#### Work request 1
In the sed forum thread below, list each error that the reply finds in the poster's attempt.
#### Work request 2
Translate this sentence from the sed forum thread into Spanish: "Hence I don't want to do a global replace."

#### Exercise passage
-----

Thanks, that works fine on Solaris

--- Post updated 12-06-18 at 06:45 AM ---

Hi Don

I did try on Solaris what you suggested in post #4 and it works as I want it to be.

If you don't mind, got some more question to ask playing around with BRE/regex.

Here's another one that I am wanting to do:

Below is the test file file:

$: cat file1
/db/abcp/DIR/abcp_data_01.dbf

Now I want to replace abcp to abct and I use the following which works fine like I wanted it to:

$: sed 's#\(/db/abc\)p\(/DIR/abc\)p\(_.*\.dbf\)#\1t\2t\3#' file > file1
$: cat file1
/db/abct/DIR/abct_data_01.dbf

I also try the following in case I only want to replace only where /db is the beginning of the line:

$: cat file2
/db/abcp/DIR/abcp_data_01.dbf
   /db/abcp/DIR/abcp_data_02.dbf
$: sed 's#^\(/db/abc\)p\(/DIR/abc\)p\(_.*\.dbf\)#\1t\2t\3#' file2 > file1
$: cat file1
/db/abct/DIR/abct_data_01.dbf
   /db/abcp/DIR/abcp_data_02.dbf

OK, it's all good so far. But I thought the previous two options are too 'complicated' so I then try the one below but it is not giving me the result that I wanted. Can you tell me what's wrong with it?

$: sed 's#\(/db/abcp/DIR/abcp_\)\(_.*\.dbf\)#\(/db/abct/DIR/abct_\)\1#' file > file1
$: cat file1
/db/abcp/DIR/abcp_data_01.dbf

I am expecting file1 to be having /db/abct/DIR/abct_data_01.dbf as well shouldn't it be :frowning:

You may be thinking why don't I just simply do 's#abcp#abct#g' instead of having to do sed 's#\(/db/abc\)p\(/DIR/abc\)p\(_.*\.dbf\)#\1t\2t\3#' file > file1 . This is because I may have a line that is /db/abcp/DIR/abcp_abcp_data_01.dbf and that string is supposed to be replaced to /db/abct/DIR/abct_abcp_data_01.dbf . Hence I don't want to do a global replace.

There are several errors in your attempt.

  • the regex looks for strings with two adjacent _ in them; there is none in the input.
  • parentheses lose their special meaning in the replacement and will be printed as such.
  • the leading part of the string seems to be (almost) duplicated by the replacement constant (with the t char) and the back reference \1 .
  • the trailing part is lost as the back reference \2 is not used.

Try to correct those and come back with the result.

-----

#### Data excerpts
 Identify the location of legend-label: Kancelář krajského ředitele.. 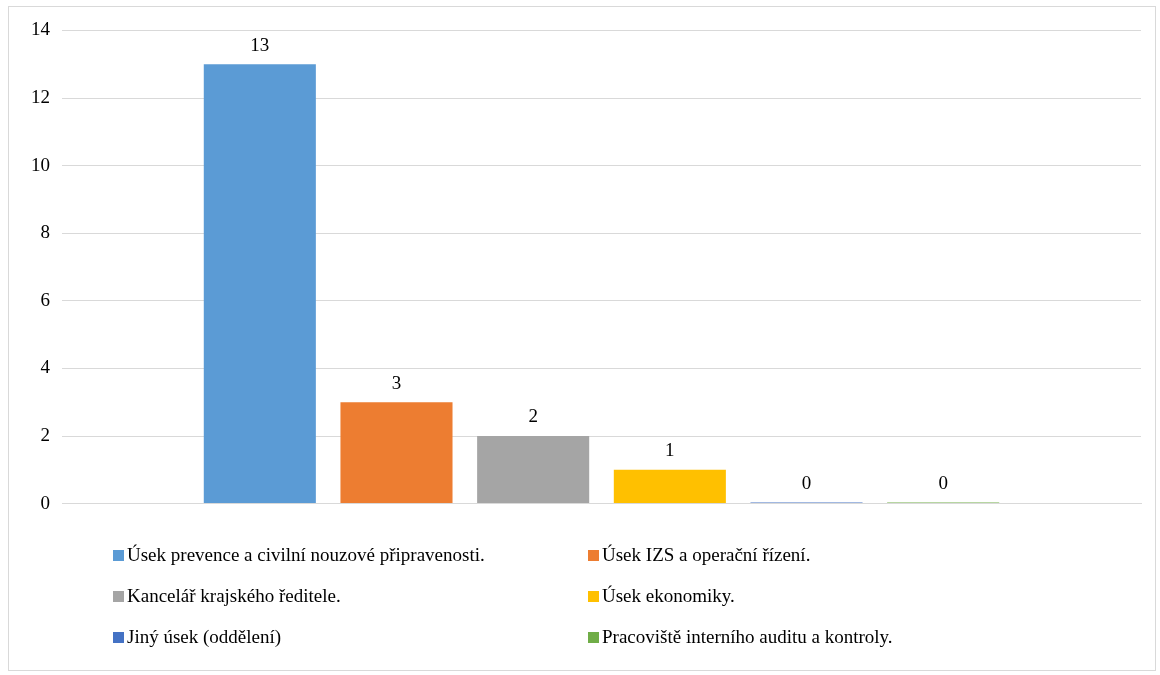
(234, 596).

-----

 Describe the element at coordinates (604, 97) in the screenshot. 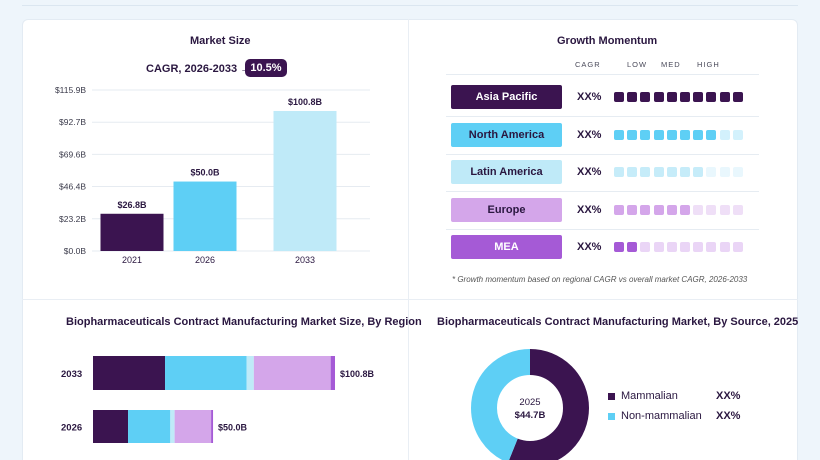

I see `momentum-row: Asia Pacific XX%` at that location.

-----

#### Answer box 1
- The regex looks for strings with two adjacent _ in them, and there is none in the input.
- Parentheses lose their special meaning in the replacement and will be printed as such.
- The leading part of the string seems to be (almost) duplicated by the replacement constant (with the t char) and the back reference \1.
- The trailing part is lost because the back reference \2 is not used.

#### Answer box 2
Por eso no quiero hacer un reemplazo global.